In a world of automation, the Omer is a technology of defiant, artisanal inefficiency. And, in a world of distraction, the Omer is a technology of attention. It adds a moment of reflection and attention to the passing of each day. The days always seem to fly by; at this time of year, each day is, at least for a moment, acknowledged and (literally) accounted for.
Don’t, please, mistake my message as opposing technology. Every day I wear eyeglasses that allow me to see where my ancestors would have just bumped into things. Technology is fantastic! Innovation is good. Efficiency is marvelous. AI, like other technologies, may yet deliver us many phenomenal benefits.
But innovation and efficiency are not everything; they are not the sum or summit of goodness. And whenever we make huge changes — to our workflows and worlds, cultures and habits — we should remember to ask questions of what losses might accompany our gains. We should be curious and cautious, even as we don’t shrink from exploring new possibilities. Perhaps we should even make a point — even if just for part of the year (the Omer) or part of the week (Shabbat) — to carve out windows of non-stimulation. Perhaps we should shelter some archaic little holdovers of the analog, small islands in the rising technological stream, to remind us that these new paradigms are contingent choices and not eternal necessities.

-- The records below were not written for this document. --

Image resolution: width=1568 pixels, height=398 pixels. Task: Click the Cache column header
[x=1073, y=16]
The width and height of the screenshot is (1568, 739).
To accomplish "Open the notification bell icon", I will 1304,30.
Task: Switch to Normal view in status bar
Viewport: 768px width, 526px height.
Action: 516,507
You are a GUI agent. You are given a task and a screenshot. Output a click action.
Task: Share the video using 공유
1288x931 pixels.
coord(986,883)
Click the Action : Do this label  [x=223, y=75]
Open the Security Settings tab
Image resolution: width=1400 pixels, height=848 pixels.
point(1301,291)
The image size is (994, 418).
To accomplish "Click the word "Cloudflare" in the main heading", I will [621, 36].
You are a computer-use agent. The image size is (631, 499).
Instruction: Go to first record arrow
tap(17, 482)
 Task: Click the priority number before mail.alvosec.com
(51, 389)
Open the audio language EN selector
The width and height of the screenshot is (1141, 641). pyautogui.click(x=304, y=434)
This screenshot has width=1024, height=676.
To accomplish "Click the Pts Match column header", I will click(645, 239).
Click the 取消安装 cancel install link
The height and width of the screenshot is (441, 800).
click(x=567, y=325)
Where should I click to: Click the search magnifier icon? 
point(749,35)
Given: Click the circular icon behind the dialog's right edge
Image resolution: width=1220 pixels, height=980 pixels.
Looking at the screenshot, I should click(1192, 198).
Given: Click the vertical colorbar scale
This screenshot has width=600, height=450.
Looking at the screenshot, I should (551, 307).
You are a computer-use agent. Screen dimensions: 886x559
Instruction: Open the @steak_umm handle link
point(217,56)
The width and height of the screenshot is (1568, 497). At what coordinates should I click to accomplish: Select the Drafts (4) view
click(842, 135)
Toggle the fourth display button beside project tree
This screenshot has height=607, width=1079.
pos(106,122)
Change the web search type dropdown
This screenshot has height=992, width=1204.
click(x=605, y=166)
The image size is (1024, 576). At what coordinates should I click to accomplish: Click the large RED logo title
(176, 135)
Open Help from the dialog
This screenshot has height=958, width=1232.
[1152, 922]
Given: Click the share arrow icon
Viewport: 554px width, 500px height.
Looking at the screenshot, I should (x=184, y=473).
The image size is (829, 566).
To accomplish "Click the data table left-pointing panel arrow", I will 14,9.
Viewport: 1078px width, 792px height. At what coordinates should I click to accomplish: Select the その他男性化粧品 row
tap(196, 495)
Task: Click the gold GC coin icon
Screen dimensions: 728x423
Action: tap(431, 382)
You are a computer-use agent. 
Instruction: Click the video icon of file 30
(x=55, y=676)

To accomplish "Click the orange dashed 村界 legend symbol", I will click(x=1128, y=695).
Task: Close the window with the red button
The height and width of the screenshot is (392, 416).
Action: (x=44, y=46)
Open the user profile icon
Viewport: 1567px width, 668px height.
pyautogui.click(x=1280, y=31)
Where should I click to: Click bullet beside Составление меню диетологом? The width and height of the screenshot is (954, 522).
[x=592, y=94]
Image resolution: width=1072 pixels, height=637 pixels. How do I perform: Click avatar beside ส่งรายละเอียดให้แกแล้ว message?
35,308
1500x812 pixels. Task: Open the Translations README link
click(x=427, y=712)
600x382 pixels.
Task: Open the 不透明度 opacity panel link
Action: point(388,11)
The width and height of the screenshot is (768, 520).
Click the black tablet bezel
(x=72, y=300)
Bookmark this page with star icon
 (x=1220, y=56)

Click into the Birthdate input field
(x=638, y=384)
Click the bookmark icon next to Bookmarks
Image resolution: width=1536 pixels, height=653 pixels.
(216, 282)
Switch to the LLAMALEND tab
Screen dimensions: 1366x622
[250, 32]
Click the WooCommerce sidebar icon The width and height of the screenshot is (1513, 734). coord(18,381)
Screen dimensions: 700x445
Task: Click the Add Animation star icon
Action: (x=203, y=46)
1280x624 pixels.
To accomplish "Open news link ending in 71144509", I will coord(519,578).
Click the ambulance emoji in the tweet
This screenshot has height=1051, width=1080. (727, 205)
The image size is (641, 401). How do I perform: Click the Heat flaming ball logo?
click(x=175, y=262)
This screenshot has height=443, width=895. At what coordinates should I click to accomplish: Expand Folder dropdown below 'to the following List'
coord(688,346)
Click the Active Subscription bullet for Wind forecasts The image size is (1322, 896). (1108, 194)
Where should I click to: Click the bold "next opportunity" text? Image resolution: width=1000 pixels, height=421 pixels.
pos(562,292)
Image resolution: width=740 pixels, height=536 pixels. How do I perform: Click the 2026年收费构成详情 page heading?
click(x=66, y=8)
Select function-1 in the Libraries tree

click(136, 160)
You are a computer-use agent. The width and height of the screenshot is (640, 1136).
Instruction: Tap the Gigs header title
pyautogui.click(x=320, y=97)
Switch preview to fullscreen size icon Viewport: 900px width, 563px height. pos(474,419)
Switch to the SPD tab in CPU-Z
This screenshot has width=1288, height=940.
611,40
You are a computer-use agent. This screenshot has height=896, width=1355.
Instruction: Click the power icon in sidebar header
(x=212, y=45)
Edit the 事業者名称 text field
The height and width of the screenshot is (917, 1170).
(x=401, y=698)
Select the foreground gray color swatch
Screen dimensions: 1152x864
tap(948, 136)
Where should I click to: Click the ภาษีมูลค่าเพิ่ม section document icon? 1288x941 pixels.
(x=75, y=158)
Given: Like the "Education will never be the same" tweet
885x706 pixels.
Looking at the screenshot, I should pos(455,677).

Painfully, this year, the count of the Omer isn’t the only count of days that the Jewish world is undertaking. The 49th day of the Omer this year will also be the 248th day since October 7th, 2023 — marking 35 weeks and three days since the brutal murder of 1,200 Israelis and the capture of hundreds of innocent hostages. We pray for the swift release of the hostages still in unimaginable captivity, for an end to the conflict, and for a sustainable peace and security for Israel, the Palestinian people, and the region.
May your Shavuot be meaningful; may our wounded world be healed; and may all of us always remember that our days inherently count.
Gali Cooks
President & CEO
Gali Cooks is the President & CEO of Leading Edge.